Optional<UnwindResult> NativeUnwinderMac::CheckPreconditions(
    const Frame* current_frame,
    unw_cursor_t* unwind_cursor,
    uintptr_t stack_top) const {
  if (!current_frame->module) {
    // There's no loaded module containing the instruction pointer. This is
    // due to either executing code that is not in a module (e.g. V8
    // runtime-generated code), or to a previous bad unwind.
    //
    // The bad unwind scenario can occur in frameless (non-DWARF) unwinding,
    // which works by fetching the function's stack size from the unwind
    // encoding or stack, and adding it to the stack pointer to determine the
    // function's return address.
    //
    // If we're in a function prologue or epilogue, the actual stack size may
    // be smaller than it will be during the normal course of execution. When
    // libunwind adds the expected stack size, it will look for the return
    // address in the wrong place. This check ensures we don't continue trying
    // to unwind using the resulting bad IP value.
    return UnwindResult::ABORTED;
  }

  if (!current_frame->module->IsNative()) {
    // This is a non-native module associated with the auxiliary unwinder
    // (e.g. corresponding to a frame in V8 generated code). Report as
    // UNRECOGNIZED_FRAME to allow that unwinder to unwind the frame.
    return UnwindResult::UNRECOGNIZED_FRAME;
  }

  // Don't continue if we're in sigtramp. Unwinding this from another thread
  // is very fragile. It's a complex DWARF unwind that needs to restore the
  // entire thread context which was saved by the kernel when the interrupt
  // occurred.
  if (current_frame->instruction_pointer >= sigtramp_start_ &&
      current_frame->instruction_pointer < sigtramp_end_) {
    return UnwindResult::ABORTED;
  }

  // Don't continue if rbp appears to be invalid (due to a previous bad
  // unwind).
  if (!HasValidRbp(unwind_cursor, stack_top))
    return UnwindResult::ABORTED;

  return nullopt;
}

// Attempts to unwind the current frame using unw_step, and returns its return
// value.
int NativeUnwinderMac::UnwindStep(unw_context_t* unwind_context,
                                  unw_cursor_t* unwind_cursor,
                                  bool at_first_frame,
                                  ModuleCache* module_cache) const {
  int step_result = unw_step(unwind_cursor);

  if (step_result == 0 && at_first_frame) {
    // libunwind is designed to be triggered by user code on their own thread,
    // if it hits a library that has no unwind info for the function that is
    // being executed, it just stops. This isn't a problem in the normal case,
    // but in the case where this is the first frame unwind, it's quite
    // possible that the stack being walked is stopped in a function that
    // bridges to the kernel and thus is missing the unwind info.
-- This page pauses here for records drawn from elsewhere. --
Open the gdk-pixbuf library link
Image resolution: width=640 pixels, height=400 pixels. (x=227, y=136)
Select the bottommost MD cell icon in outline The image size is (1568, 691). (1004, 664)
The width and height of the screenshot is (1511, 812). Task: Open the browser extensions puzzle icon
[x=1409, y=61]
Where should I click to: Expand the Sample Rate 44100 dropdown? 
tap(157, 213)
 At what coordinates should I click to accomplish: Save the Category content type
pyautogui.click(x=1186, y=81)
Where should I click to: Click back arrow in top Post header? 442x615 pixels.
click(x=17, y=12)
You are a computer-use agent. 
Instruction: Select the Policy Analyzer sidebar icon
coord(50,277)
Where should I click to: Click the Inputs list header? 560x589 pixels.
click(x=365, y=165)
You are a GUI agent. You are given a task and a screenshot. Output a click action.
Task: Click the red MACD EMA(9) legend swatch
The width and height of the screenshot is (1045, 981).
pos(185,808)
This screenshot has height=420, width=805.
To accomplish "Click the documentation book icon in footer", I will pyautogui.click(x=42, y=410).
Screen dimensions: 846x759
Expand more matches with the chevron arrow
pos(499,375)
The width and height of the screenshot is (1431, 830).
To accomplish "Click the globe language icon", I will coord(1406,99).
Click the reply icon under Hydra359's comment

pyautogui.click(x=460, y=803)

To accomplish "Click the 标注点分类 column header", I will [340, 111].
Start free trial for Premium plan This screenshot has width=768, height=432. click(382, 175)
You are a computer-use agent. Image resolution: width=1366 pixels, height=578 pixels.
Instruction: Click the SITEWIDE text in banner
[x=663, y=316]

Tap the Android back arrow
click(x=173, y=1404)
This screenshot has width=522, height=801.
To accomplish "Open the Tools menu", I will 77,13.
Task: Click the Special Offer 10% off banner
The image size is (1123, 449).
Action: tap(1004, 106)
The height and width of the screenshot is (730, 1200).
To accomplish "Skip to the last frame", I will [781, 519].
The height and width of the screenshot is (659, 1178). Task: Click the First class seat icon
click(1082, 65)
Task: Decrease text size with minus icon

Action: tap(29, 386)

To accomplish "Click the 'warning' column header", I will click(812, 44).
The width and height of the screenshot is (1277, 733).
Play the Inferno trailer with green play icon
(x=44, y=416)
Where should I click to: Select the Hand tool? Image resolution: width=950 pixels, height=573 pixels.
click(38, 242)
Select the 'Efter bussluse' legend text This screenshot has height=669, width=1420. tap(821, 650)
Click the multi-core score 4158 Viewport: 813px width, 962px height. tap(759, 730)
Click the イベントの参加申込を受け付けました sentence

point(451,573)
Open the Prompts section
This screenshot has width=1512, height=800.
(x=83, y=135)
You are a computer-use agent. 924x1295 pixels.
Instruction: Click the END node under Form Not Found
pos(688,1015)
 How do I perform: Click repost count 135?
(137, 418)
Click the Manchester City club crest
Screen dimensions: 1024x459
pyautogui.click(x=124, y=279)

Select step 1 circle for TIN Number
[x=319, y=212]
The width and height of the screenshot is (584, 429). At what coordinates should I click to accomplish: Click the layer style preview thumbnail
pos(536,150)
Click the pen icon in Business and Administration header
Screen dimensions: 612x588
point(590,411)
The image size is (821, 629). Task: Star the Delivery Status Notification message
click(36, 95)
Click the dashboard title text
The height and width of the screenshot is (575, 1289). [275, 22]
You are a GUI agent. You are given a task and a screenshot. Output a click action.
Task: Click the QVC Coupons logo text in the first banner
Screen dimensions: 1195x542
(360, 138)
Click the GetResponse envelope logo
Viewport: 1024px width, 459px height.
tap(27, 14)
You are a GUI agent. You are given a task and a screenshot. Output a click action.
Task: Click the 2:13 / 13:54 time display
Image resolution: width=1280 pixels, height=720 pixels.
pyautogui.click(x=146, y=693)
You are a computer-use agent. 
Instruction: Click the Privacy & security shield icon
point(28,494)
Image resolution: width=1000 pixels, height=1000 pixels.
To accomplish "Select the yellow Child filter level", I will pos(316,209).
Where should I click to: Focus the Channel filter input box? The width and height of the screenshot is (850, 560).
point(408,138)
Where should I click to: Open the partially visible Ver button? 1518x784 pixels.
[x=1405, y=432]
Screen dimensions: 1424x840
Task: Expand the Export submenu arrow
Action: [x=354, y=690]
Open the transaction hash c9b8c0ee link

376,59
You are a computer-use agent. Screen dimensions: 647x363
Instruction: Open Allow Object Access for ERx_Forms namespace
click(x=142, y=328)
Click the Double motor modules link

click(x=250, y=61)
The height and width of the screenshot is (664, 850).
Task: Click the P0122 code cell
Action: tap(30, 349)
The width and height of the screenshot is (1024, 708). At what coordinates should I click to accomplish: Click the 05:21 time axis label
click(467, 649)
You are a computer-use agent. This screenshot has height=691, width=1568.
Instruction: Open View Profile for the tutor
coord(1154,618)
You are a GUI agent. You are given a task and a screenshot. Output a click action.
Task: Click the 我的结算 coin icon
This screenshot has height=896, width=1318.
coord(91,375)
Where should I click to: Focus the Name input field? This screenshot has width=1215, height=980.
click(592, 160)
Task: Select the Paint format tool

    // For now, just unwind the single case where the thread is stopped in a
    // function in libsystem_kernel.
    uint64_t& rsp = unwind_context->data[7];
    uint64_t& rip = unwind_context->data[16];
    if (module_cache->GetModuleForAddress(rip) == libsystem_kernel_module_) {
      rip = *reinterpret_cast<uint64_t*>(rsp);
      rsp += 8;
      // Reset the cursor.
      unw_init_local(unwind_cursor, unwind_context);
      // Mock a successful step_result.
      return 1;
    }
  }

  return step_result;
}

// Checks postconditions after attempting an unwind. If any conditions fail,
// returns corresponding UnwindResult. Otherwise returns nullopt. Sets
// *|successfully_unwound| if the unwind succeeded (and hence the frame should
// be recorded).
Optional<UnwindResult> NativeUnwinderMac::CheckPostconditions(
    int step_result,
    unw_word_t prev_rsp,
    unw_word_t rsp,
    uintptr_t stack_top,
    bool* successfully_unwound) const {
  const bool stack_pointer_was_moved_and_is_valid =
      rsp > prev_rsp && rsp < stack_top;

  *successfully_unwound =
      step_result > 0 ||
      // libunwind considers the unwind complete and returns 0 if no unwind
      // info was found for the current instruction pointer. It performs this
      // check both before *and* after stepping the cursor. In the former case
      // no action is taken, but in the latter case an unwind was successfully
      // performed prior to the check. Distinguish these cases by checking
      // whether the stack pointer was moved by unw_step. If so, record the
      // new frame to enable non-native unwinders to continue the unwinding.
      (step_result == 0 && stack_pointer_was_moved_and_is_valid);

  if (step_result < 0)
    return UnwindResult::ABORTED;

  // libunwind returns 0 if it can't continue because no unwind info was found
  // for the current instruction pointer. This could be due to unwinding past
  // the entry point, in which case the unwind would be complete. It could
  // also be due to unwinding to a function that simply doesn't have unwind
  // info, in which case the unwind should be aborted. Or it could be due to
  // unwinding to code not in a module, in which case the unwind might be
  // continuable by a non-native unwinder. We don't have a good way to
  // distinguish these cases, so return UNRECOGNIZED_FRAME to at least
  // signify that we couldn't unwind further.
  if (step_result == 0)
    return UnwindResult::UNRECOGNIZED_FRAME;

  // If we succeeded but didn't advance the stack pointer, or got an invalid
  // new stack pointer, abort.
  if (!stack_pointer_was_moved_and_is_valid)
    return UnwindResult::ABORTED;

  return nullopt;
}

std::unique_ptr<Unwinder> CreateNativeUnwinder(ModuleCache* module_cache) {
  return std::make_unique<NativeUnwinderMac>(module_cache);
}

}  // namespace base